ALBANY, N.Y. (NEWS10)- The price of gas varies widely by location and business. At one location, regular gas can be $4.19 a gallon, and $4.39 at another. But what is considered too high or price gouging?
AG Letitia James warned New Yorkers about gas price gouging in a press release on Mar. 3. The next day, she announced she was launching a process to determine if corporations were using the COVID-19 pandemic to unfairly mark up prices. She said between corporate profits and the impact of higher prices on everything from groceries to pet food, something “doesn’t add up.”
“The rising costs of essentials and basic household items has had a real impact on working families,” James said. “Throughout the pandemic, hardworking New Yorkers have been struggling to make ends meet, but big corporations have been celebrating record-breaking profits.”
There are different gas suppliers, which makes the price of gas fluctuate by store or gas station. Price gouging is defined in the state as a price that is “unconscionably excessive,” and in New York it’s illegal. With nothing else to go by, how can people tell if the price they are paying is too much?
There is no number or percentage guide to help New Yorkers determine if a price has been gouged within the written legislation. “Whether a price is unconscionably excessive is a question of law for the court,” the law reads in Section 396-R of New York Article 26.
“For most states, it’s a gray area and poorly defined,” said Head of Petroleum Analysis at GasBuddy, Patrick De Haan. “My definition varies, but from what I’m seeing, 99.9% of stations are simply passing along their higher cost.”
Price gouging may be considered prices 20% over the average, according to the United States Public Interest Research Group (USPIRG). The average price of a gallon of regular gas on the east coast was $4.161 on Feb. 28, based on information from the U.S. Energy Information Administration (EIA) information.
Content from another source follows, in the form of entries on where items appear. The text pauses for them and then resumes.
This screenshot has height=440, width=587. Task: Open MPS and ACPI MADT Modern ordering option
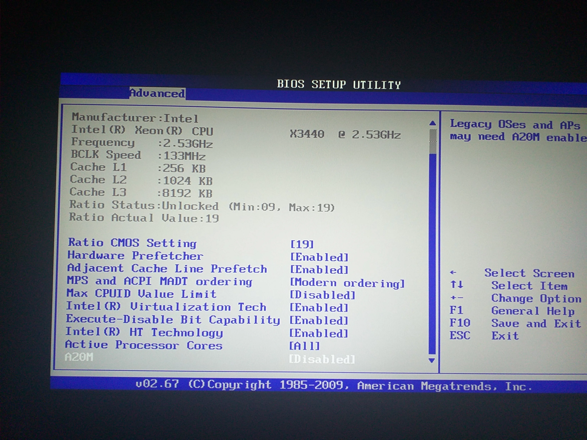coord(347,283)
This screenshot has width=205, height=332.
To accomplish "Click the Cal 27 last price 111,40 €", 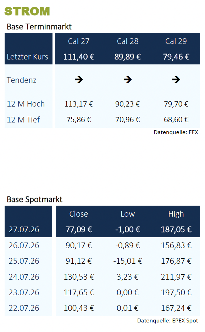I will pyautogui.click(x=79, y=57).
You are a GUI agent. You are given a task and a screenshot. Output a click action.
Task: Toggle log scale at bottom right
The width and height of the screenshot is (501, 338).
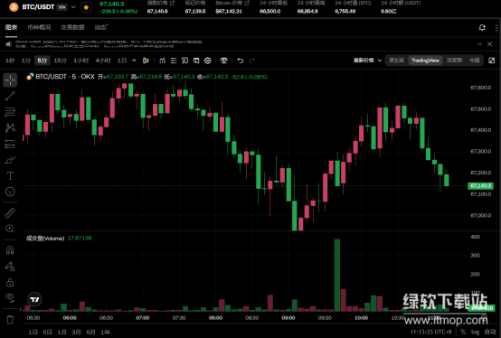point(475,332)
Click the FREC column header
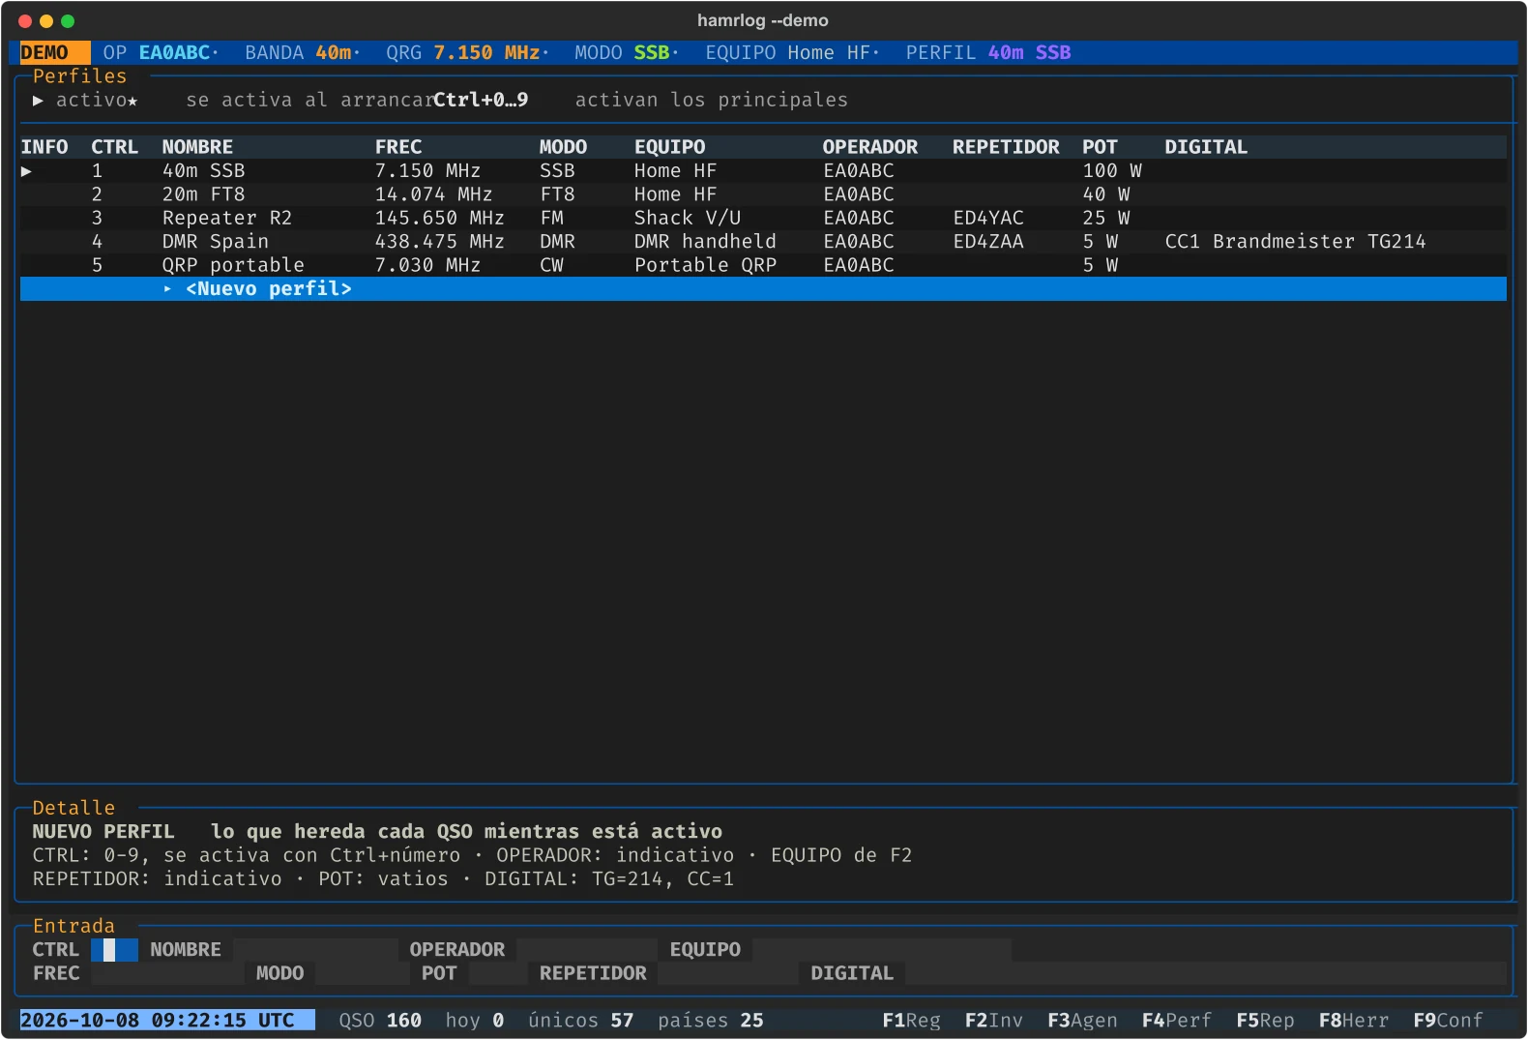 point(398,147)
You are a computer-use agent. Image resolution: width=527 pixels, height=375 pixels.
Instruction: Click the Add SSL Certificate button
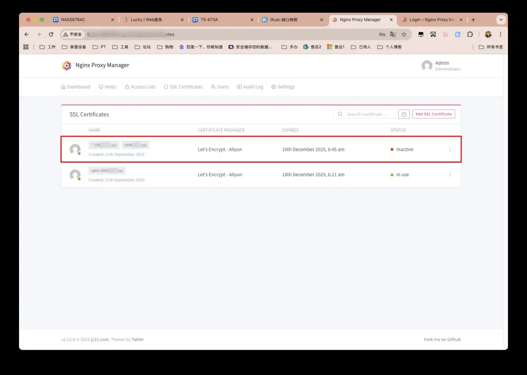(x=433, y=114)

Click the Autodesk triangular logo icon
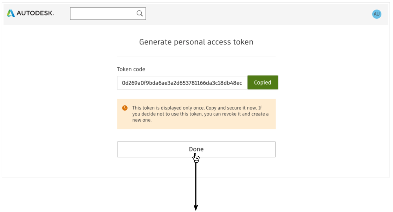[11, 13]

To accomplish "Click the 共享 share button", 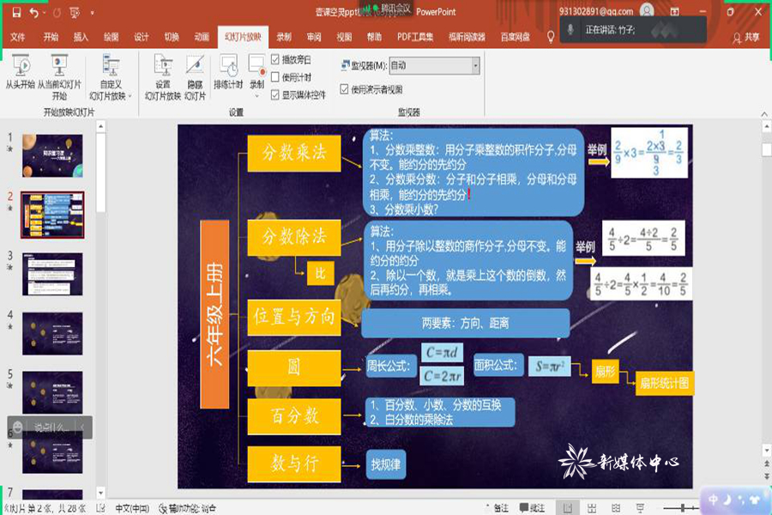I will (745, 37).
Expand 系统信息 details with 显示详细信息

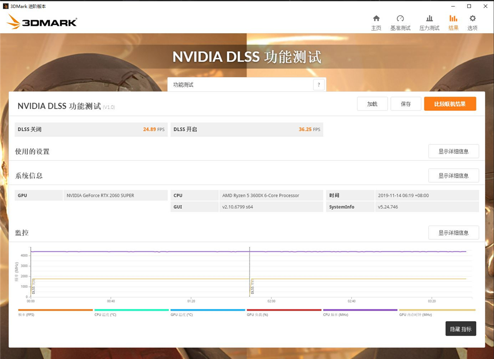[x=453, y=176]
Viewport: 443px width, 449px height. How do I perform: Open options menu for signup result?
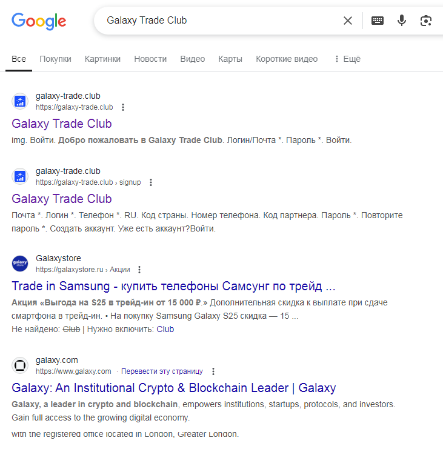[x=151, y=182]
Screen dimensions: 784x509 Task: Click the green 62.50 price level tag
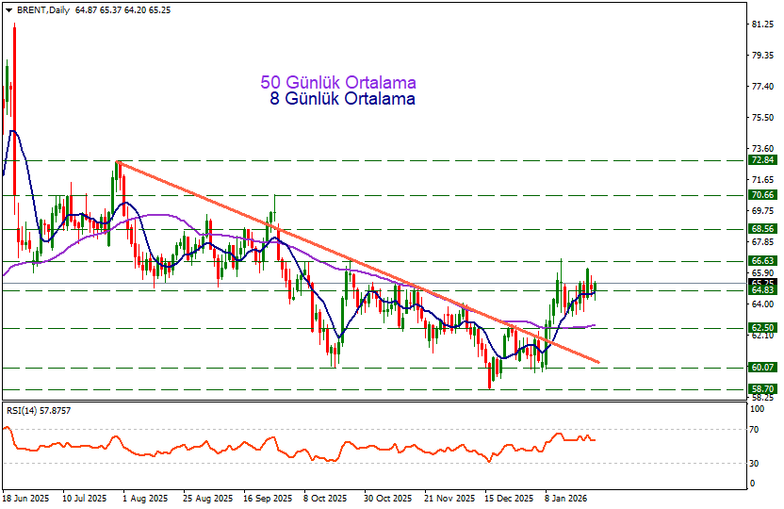coord(761,328)
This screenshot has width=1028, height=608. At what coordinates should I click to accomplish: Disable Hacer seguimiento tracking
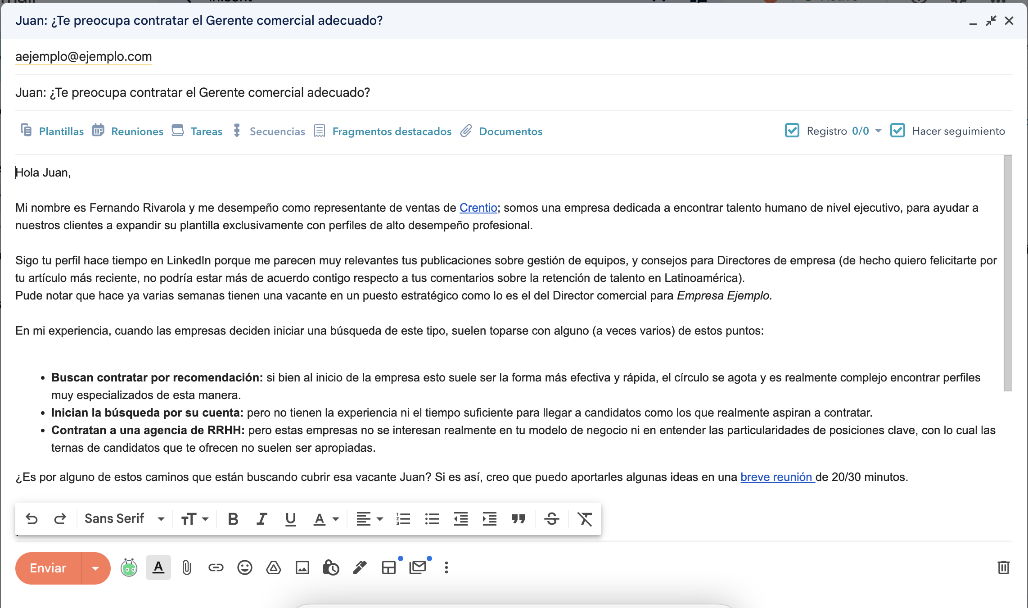click(x=898, y=130)
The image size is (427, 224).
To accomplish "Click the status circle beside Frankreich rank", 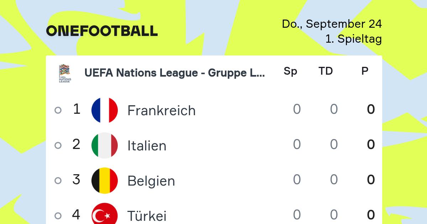I will click(x=58, y=110).
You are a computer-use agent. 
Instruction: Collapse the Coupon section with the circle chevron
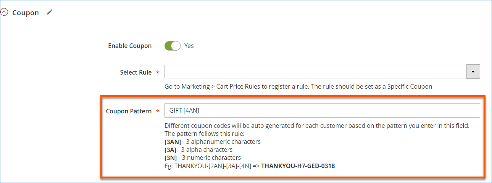(x=4, y=13)
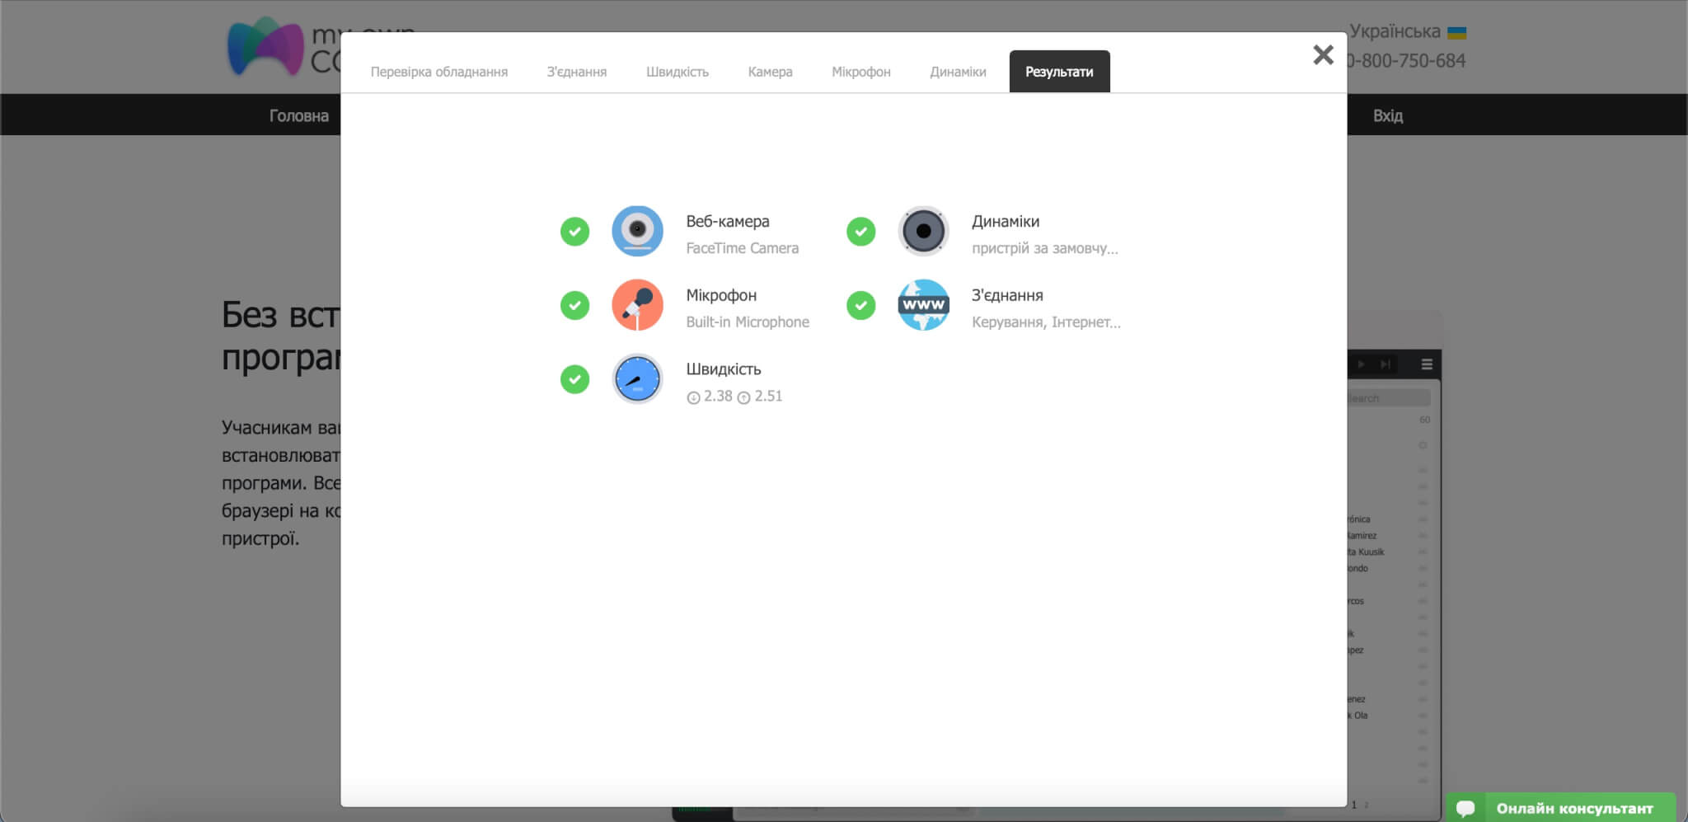Open the З'єднання tab
The image size is (1688, 822).
577,72
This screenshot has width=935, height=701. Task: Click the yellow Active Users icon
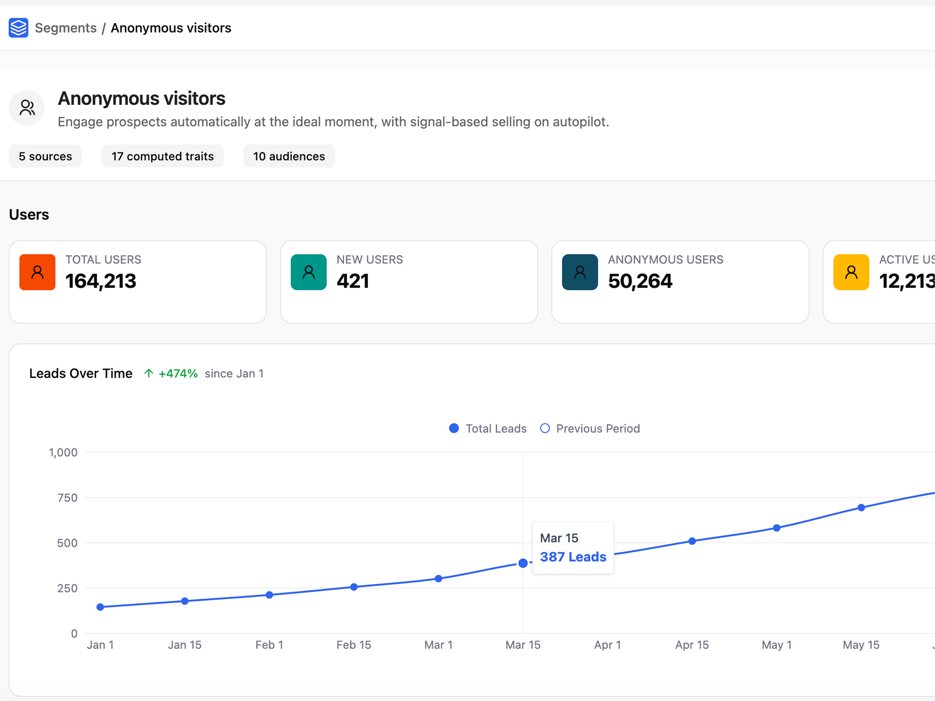pyautogui.click(x=851, y=272)
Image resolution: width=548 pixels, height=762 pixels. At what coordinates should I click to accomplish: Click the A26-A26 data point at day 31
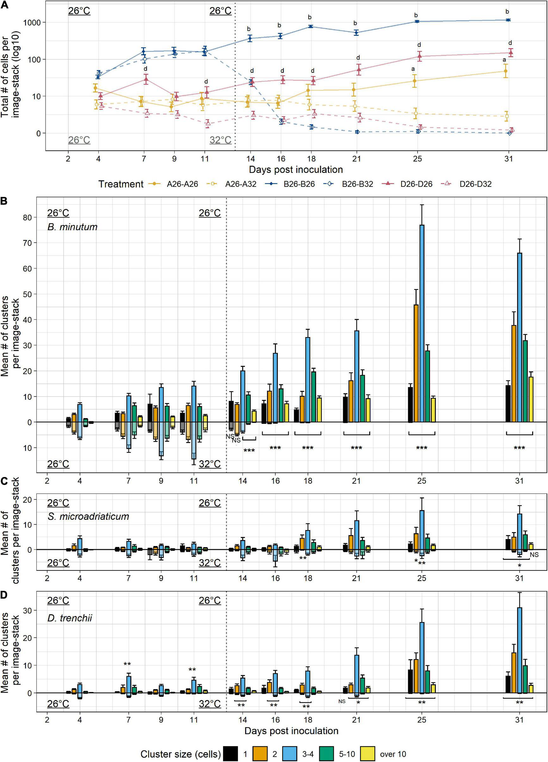[505, 71]
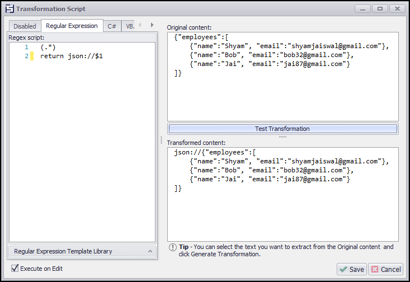410x282 pixels.
Task: Minimize the Transformation Script window
Action: click(362, 9)
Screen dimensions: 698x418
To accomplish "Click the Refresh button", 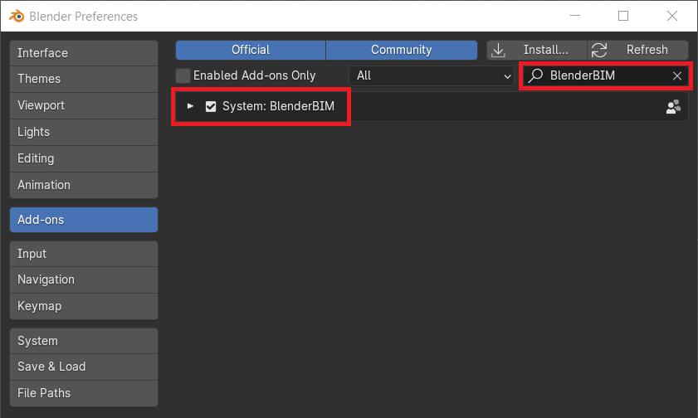I will click(x=638, y=50).
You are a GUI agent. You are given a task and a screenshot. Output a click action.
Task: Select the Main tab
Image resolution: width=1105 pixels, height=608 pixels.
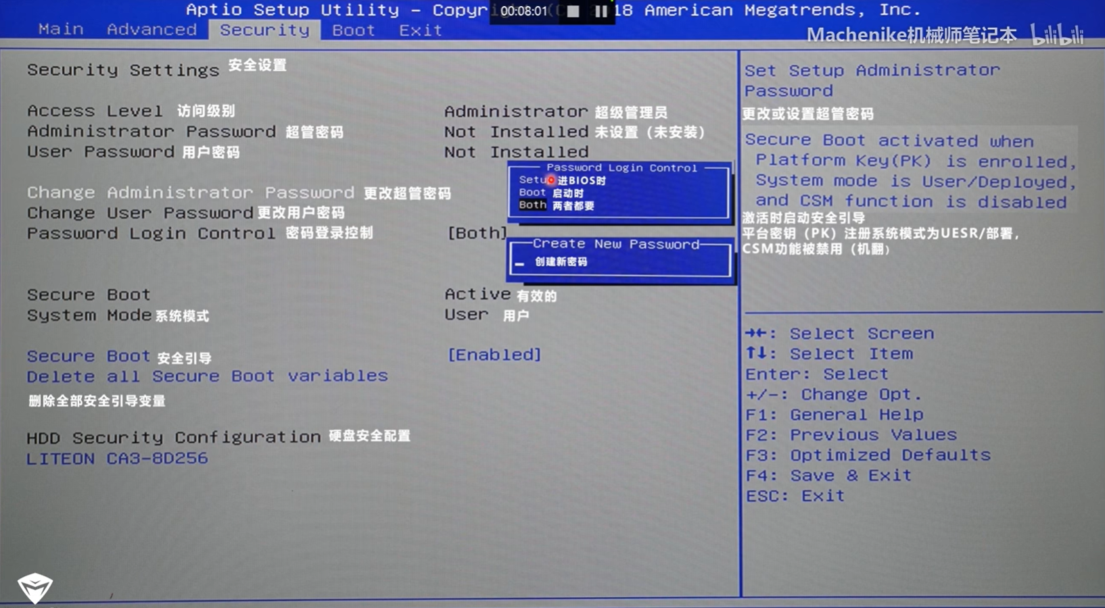[60, 30]
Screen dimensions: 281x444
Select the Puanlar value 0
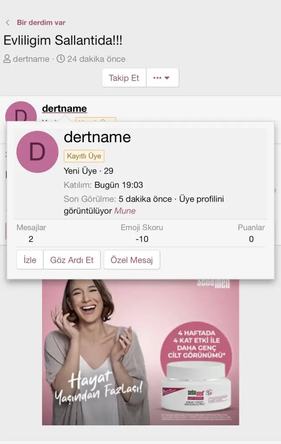pos(251,239)
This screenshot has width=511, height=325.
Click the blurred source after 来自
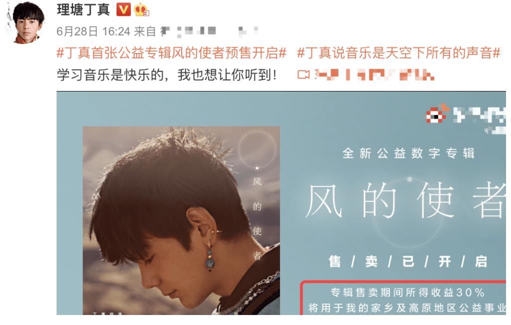coord(209,31)
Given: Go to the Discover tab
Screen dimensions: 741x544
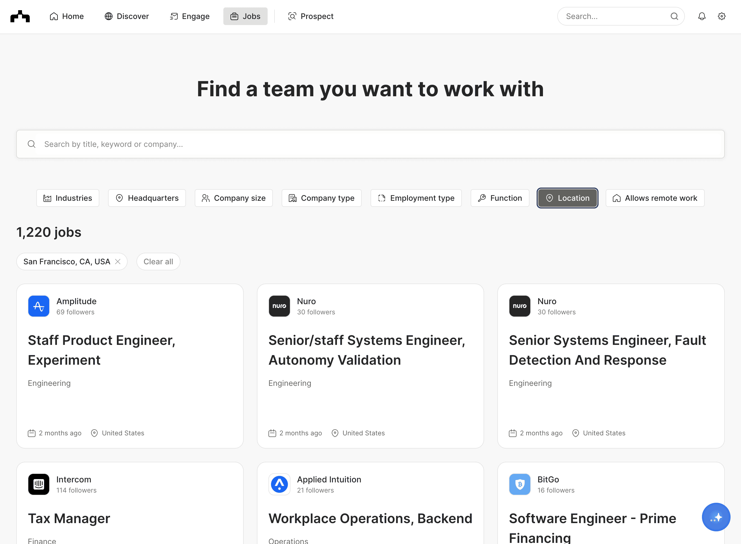Looking at the screenshot, I should pyautogui.click(x=126, y=16).
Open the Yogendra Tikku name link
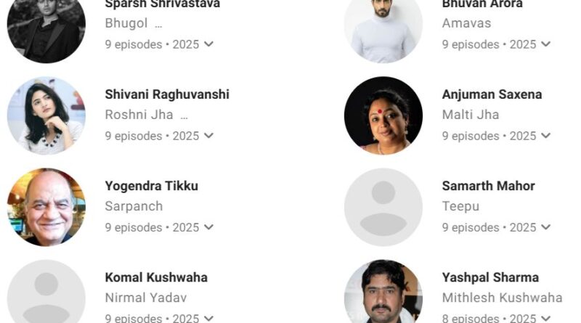The width and height of the screenshot is (581, 323). pyautogui.click(x=152, y=186)
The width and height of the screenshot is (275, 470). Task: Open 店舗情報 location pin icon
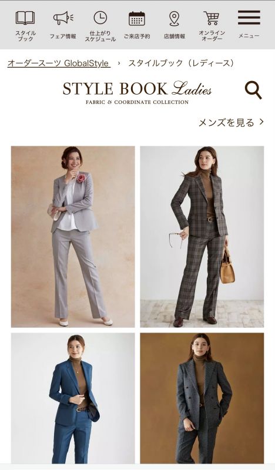pos(175,19)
Tack on 20% to the average price of gas from the EIA and it brings the price per gallon to $4.993. However, that’s not to say a price over a lower percentage doesn’t meet the state’s definition of price gouging.
Instances of price gouging can be reported to the AG’s office online. To report price gouging, the AG said people will need to provide:
- Specific increased prices, dates, places that they saw the increased prices, and the types of fuel being sold
- Copies of sales receipts and if possible, photos of the advertised prices
“Both consumers and businesses should take the necessary precautions to address the ongoing risks,” said AG Letitia James. “I encourage anyone who has experienced issues concerning the price gouging of fuel or threats to cybersecurity to contact my office.”